All set for taxi tests in the yard. With a small amount of crusty snow, it looks like I will need the wing tip floats for stability. I am thinking the metacenter is too low ( cg too high ) for good stability with just the hull. The 6x3 prop seems to make a fair amount of noise. First taxi and it glided easily across the snow, I cut the throttle and it kept on sliding across the lawn and down a hill into the woods where it hit a tree. Luckily, no damage that I can see. Rudder response in the snow is not very strong, and my carpet thread pull pull got a bit loose.
The first four flights were on a day that had a bit of wind. Configuration is 6 volt speed 400, 7 500mah batteries, 6x3 direct drive. Initial impressions are the controls are not very responsive, but I am used to aileron planes. It didn't flare very well on landing either. Climbout was not steep but was ok. It flew with about half throttle once in the air.

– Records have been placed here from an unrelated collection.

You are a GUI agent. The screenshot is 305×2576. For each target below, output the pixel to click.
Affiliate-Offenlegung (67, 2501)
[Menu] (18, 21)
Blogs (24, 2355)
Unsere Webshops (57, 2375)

I have flown this plane a number of times now in different conditions. The initial setup with direct drive worked ok, but I happened to have a multiplex gearbox on hand, 2.33 ratio with a 7x6.5 prop. My calculator shows the following for the two setups I could easily try:
Propeller 6.0 x 3.0 Geared 1.0 Motor Power Prop Volts Amps Rpm In Out Eff Time Rpm Thrust Speed 7.0 9.1 12532 63.7 38.5 60.4 6.6 12532 10.2 35.6 Propeller 7.0 x 6.5 Geared 2.33 7.0 4.8 15427 33.8 22.7 67.3 12.4 6621 9.8 40.8
This shows the geared setup having a bit more than half the amps and power, but almost as much thrust and also more pitch speed. I modified the motor mount for the geared setup and gave that a try. The performance was about the same with longer flights. What I liked the most though is that the geared setup is much quieter. Takeoff on new powder snow is about 30 to 40 feet. Full up elevator works well to keep the high thrust from pushing the nose down in the snow. Climbout is shallow, but once this plane gets going it flys very well.